Sistem pertanian tradisional tersebut sejalan dengan sistem perkebunan yang ada di Kasepuhan Citorek dengan penggunanaan mekanisme tumpang sari seperti
huma. Pada dasarnya huma merupakan sistem tanam padi yang menggunakan lahan kering sebagai media tanamnya. Namun, dengan sistem tersebut masyarakat
memanfaatkan lahan secara optimal dengan menggunakan beberapa lahan kosongnya dengan tanaman lain yang bersifat produksi baik buah ataupun kayu
sebagai hasil panennya. Tanaman yang biasa di tanam di lahan huma adalah jenis palawija dan kayu produksi jengjeng, jagung, ubi jalar, ubi, dan sayur-sayuran
seperti kacang panjang, cabe, tomat dan ketimun. Dalam pengelolaannya huma memiliki beberapa tahapan kagiatan meliputi:
a. Nyacar: Membersihkan lahan dari tanaman yang tumbuh pada lahan yang akan dijadikan huma
b. Ngaduruk: Membakar bekas-bekas tanaman yang ditebang pada lahan yang akan dijadikan huma tetapi menunggu sampai keringnya sisa-sisa tanaman
tersebut. c. Ngaseuk: Menanam padi pada lubang-lubang yang sudah disediakan dengan
menggunakan alat aseuk kayu dengan ukuran sebesar kepalan tangan dengan ujungnya diruncingkan.

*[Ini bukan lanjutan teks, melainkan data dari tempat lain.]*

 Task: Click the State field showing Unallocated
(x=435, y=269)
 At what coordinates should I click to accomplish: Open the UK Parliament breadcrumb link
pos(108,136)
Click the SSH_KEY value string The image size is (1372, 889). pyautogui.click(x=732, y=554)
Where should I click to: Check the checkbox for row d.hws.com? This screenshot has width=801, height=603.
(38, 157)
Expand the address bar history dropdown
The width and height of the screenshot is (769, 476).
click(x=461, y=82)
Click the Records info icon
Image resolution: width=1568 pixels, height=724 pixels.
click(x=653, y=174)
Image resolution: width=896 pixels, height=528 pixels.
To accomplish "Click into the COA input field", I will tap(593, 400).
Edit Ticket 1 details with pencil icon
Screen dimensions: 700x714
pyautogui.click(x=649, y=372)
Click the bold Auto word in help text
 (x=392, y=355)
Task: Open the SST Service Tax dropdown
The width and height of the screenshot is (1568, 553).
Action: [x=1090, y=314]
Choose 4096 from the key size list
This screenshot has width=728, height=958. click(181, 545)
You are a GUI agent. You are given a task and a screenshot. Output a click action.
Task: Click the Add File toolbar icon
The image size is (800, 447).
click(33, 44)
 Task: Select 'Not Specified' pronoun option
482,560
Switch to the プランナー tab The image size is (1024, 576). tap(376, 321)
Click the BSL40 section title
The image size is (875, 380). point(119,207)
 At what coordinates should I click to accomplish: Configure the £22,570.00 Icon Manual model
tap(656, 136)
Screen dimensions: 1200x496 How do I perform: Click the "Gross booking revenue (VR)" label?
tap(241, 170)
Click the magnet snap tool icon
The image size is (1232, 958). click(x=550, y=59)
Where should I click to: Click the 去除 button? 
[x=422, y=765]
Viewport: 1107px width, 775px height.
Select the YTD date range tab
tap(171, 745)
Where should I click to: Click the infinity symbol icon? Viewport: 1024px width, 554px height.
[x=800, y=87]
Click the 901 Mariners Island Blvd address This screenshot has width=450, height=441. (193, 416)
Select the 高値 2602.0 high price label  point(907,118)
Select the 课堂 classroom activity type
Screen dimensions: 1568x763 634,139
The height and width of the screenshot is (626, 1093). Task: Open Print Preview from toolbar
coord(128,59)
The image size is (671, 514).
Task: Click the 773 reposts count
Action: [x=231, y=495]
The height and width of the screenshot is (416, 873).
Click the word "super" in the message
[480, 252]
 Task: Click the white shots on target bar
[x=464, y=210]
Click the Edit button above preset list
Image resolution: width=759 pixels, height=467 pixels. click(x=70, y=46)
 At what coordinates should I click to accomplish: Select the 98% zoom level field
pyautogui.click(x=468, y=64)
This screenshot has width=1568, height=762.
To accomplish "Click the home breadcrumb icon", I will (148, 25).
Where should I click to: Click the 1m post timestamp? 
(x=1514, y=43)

d. Ngored: Membersihkan tanaman pengganggu yang dapat menghambat pertumbuhan tanaman padi huma ngored 1 dan 2.
e. Mipit: Mipit merupakan prosesi upacara adat untuk memulai masa panen padi huma.
f. Panen: Panen mengambil memetik tanaman padi yang sudah matang atau sudah layak untuk dipanen.